More pictures from AT 2003

Yeah, those are the shit eating grins of three juvenile delinquents all grown up and still playing with firecrackers.   M80s and bottle rockets seem trite when you get to play with C4 and det cord by the truckload a couple times a year.   





Playing with pipe bombs and not going to jail for it.   here, a couple of guys experiment with putting the explosive on the outside of the pipe.  Not that it makes sense or anything, but we had plenty of det cord left and had to do something with it.  




Four man wire/mine obstacle breaching team.   

Note, the WW2 era demo bags are not compatible with MDI components and we ended up using a custom made Kevlar lined soft briefcase I loaned them.    After having used it to carry various explosives, I will be interested to see how it does as an airline carry-on bag in those newfangled bomb residue sniffing checkpoints. 

In reality, there is a real need for a padded and ballistic protective bag for carrying MDI type blasting caps that do not fit in traditional cap carrier boxes.  

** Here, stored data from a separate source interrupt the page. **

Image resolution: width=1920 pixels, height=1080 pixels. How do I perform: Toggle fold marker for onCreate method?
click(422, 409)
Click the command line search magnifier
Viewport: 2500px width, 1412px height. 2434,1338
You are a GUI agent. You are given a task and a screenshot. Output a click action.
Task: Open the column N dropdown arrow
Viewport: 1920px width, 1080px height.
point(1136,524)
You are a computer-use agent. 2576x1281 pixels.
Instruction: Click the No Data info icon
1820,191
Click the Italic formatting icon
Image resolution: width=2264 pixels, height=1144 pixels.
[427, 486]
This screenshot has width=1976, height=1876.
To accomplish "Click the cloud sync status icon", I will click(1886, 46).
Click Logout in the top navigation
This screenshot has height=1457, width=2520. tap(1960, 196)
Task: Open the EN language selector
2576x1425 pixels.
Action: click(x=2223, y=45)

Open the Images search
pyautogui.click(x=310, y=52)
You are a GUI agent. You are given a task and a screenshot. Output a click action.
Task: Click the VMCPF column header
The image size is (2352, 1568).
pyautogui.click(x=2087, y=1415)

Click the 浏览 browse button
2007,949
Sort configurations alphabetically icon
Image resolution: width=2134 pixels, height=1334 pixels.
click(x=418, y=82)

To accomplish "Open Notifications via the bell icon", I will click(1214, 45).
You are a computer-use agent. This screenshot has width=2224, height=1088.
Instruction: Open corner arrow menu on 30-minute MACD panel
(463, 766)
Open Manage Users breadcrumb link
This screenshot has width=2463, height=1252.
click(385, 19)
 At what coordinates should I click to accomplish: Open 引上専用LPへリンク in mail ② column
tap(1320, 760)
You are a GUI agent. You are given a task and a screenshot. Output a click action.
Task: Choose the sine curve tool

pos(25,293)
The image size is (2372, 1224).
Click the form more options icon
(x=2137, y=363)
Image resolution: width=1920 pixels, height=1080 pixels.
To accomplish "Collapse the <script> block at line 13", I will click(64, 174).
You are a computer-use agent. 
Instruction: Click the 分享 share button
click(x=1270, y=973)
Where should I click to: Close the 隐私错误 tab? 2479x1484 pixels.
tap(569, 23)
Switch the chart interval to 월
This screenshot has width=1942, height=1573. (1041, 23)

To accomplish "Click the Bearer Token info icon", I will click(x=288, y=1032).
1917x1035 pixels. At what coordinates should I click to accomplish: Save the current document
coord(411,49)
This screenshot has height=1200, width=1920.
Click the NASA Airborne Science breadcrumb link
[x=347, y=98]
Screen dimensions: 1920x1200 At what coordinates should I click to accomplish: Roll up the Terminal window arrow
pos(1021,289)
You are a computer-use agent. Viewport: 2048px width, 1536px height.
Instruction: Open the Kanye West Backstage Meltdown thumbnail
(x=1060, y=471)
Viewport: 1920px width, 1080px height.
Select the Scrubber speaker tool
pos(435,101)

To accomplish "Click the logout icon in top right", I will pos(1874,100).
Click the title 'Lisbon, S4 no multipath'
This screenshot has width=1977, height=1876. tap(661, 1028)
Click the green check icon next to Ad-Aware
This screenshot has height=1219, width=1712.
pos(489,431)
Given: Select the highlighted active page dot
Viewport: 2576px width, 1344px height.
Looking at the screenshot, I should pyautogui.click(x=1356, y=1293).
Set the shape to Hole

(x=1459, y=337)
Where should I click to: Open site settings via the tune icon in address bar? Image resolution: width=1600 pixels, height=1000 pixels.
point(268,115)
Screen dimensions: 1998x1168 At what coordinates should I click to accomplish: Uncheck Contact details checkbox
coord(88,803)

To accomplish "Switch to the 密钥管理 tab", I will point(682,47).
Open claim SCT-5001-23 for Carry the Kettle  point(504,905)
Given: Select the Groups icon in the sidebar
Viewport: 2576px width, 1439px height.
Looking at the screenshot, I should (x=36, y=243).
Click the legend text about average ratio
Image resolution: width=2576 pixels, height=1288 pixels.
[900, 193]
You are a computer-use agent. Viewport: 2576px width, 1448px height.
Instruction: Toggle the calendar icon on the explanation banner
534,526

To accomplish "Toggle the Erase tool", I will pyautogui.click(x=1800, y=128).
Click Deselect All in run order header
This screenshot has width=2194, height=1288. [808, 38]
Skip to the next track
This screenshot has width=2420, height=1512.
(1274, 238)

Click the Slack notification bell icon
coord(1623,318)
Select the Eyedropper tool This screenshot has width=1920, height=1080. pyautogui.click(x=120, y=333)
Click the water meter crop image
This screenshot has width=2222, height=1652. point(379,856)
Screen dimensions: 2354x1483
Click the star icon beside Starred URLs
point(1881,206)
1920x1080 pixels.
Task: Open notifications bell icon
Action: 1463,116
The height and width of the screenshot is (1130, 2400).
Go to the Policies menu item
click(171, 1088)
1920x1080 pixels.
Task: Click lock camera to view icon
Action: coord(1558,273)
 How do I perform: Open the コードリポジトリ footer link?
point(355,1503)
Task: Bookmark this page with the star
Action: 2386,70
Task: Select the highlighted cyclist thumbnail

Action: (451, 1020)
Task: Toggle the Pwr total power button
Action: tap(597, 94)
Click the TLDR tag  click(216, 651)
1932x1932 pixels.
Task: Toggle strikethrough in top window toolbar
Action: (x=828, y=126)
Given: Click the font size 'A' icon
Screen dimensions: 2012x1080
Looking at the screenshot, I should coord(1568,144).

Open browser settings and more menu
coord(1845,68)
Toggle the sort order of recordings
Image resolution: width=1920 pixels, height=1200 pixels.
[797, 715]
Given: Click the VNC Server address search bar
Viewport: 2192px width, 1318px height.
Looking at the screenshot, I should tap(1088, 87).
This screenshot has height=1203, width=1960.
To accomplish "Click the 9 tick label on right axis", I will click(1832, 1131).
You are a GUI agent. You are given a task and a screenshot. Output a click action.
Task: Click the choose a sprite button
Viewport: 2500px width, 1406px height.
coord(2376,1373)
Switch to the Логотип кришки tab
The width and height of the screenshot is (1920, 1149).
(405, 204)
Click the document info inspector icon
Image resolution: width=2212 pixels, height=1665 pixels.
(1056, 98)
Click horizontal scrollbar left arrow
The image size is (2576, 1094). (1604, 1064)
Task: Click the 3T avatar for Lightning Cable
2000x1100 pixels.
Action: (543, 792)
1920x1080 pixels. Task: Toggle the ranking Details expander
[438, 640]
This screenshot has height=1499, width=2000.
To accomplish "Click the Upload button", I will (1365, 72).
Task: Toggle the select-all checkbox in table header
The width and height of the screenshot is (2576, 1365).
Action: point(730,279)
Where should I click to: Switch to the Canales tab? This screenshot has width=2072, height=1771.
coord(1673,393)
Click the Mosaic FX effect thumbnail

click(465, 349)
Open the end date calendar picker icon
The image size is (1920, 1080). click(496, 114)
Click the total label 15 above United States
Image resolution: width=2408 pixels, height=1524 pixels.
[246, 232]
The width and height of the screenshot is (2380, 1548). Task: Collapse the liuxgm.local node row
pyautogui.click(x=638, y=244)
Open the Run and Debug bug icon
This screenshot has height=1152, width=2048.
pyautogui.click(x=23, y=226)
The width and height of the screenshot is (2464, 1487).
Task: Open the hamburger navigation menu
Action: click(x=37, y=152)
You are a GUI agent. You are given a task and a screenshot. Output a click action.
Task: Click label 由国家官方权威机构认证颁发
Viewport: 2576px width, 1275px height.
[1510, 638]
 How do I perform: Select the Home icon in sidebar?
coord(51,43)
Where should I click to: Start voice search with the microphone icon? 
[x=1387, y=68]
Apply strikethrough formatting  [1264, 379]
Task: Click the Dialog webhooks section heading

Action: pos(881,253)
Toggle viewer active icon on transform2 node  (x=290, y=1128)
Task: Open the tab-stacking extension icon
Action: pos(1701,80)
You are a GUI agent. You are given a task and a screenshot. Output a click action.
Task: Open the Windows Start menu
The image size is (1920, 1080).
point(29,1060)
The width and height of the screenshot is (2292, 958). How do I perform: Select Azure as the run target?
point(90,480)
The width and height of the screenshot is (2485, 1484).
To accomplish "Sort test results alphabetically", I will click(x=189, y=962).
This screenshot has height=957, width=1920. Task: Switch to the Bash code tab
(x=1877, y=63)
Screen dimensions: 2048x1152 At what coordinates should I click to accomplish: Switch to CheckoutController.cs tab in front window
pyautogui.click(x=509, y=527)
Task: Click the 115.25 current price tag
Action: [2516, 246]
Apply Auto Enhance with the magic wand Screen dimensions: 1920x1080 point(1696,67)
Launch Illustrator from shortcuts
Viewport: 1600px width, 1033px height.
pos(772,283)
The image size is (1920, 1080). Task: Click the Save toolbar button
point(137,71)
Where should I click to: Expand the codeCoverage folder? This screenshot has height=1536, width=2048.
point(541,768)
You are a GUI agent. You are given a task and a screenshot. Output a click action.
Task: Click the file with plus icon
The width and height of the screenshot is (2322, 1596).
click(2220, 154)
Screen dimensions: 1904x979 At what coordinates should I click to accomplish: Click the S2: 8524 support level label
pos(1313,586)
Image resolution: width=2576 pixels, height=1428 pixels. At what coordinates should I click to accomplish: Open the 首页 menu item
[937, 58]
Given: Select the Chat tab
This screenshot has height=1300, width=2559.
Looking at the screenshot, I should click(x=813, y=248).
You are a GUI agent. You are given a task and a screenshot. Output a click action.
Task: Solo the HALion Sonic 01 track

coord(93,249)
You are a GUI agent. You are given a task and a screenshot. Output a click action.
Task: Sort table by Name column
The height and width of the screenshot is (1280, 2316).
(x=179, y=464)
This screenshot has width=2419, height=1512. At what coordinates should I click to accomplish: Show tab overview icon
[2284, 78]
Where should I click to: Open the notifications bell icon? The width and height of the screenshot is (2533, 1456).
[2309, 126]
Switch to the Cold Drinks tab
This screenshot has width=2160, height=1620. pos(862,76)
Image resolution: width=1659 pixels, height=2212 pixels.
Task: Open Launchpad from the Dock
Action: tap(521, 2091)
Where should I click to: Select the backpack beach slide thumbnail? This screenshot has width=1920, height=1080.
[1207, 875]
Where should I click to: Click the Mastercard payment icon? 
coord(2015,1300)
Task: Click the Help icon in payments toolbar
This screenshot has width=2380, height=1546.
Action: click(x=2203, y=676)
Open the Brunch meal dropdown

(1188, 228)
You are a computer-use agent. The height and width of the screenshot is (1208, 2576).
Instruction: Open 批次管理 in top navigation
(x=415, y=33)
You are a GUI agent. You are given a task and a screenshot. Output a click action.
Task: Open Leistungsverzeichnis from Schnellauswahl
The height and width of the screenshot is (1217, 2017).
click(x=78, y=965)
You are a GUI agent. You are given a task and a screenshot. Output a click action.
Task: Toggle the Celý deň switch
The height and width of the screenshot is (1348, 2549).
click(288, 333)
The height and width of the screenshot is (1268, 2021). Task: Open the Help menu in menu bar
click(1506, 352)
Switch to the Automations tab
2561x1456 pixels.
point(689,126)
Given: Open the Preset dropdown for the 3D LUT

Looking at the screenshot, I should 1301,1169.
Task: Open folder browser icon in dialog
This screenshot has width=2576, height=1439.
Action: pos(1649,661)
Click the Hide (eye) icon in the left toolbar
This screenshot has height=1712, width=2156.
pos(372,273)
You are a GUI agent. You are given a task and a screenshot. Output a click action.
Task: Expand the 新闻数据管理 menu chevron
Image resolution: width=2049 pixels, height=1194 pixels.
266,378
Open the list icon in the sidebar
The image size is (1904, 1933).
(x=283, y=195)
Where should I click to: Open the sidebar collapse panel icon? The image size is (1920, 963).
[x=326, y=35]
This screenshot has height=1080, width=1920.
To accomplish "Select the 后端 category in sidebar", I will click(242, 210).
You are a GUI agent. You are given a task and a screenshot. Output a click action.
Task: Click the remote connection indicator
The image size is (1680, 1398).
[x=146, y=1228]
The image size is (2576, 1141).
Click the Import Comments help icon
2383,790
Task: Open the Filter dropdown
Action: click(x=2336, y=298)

Getting bad news on the radio.   The escort services will not give a twenty man discount and the pizza delivery people need more than just a grid coordinate to make a delivery.   As this young PFC is learning, no beer, no bitches and no barbeque tonight.    This is the modern Army and not the good old days that uncle buck told you about.  




Yep, nailed Expert for about the eigth year in a row.  This time with a nifty new M4 Carbine. 








Popping fuses on a test blast.   The ground in this quarry proved to be resistant to all of the explosives we put into it.   Even the big cratering charges made lackluster dents in the rock.   





Hiding out in the target shed during one of the frequent Oregon rain storms, this one happening on rifle qual day.   






The LT and one of the troops surveying the new digs.   It is a boy scout camp with tents already in place on wooden platforms and pre-arranged fire pits - two luxuries that are almost unheard of on most military bases these days.   Oh yeah, looking forward to that toasty campfire to dry out our soggy butts before hitting the rack.    Something simple like a wood floored tent can make a rainy night in a bivvy bag quite tolerable instead of miserable. 


When life can be good.   A warm fire, good company, and plenty of food.  This weekend had been hosted by the Boy Scouts, and they have maintained first class facilities which we were happy to use free of some of the BS regulations seen at most military installations.   Much appreciated was the wood burning fireplace in the chow hall for drying out soggy uniforms. 




Tools of the trade.  The US military has largely phased out the use of TNT as a general purpose explosive.   We also almost never use the old style electric demo systems.   They have been replaced by MDI which usually comes prepackaged with attached blasting caps.   The M14 (lower left) is a pre-cut section of time fuse with a high power cap, M11 (lower center) has a high powered cap on a length of shock cord (I think 15 ft) and the M15 has a lower powered cap on a spool of 500 feet of shock cord.   Shock cord is safer to use than electrical systems and immune to all forms of electronic interference or countermeasures.   It is also reliable under water when prepped above water (you can't splice it underwater and maintain the integrity of the system).   One aim of the whole MDI system is to reduce the number of blasting caps used in demolitions and virtually eliminate the old safety sensitive practice of crimping blasting caps on fuse or det cord.    MDI based explosive systems also generally will use less det cord to carry the explosive chain to different charges.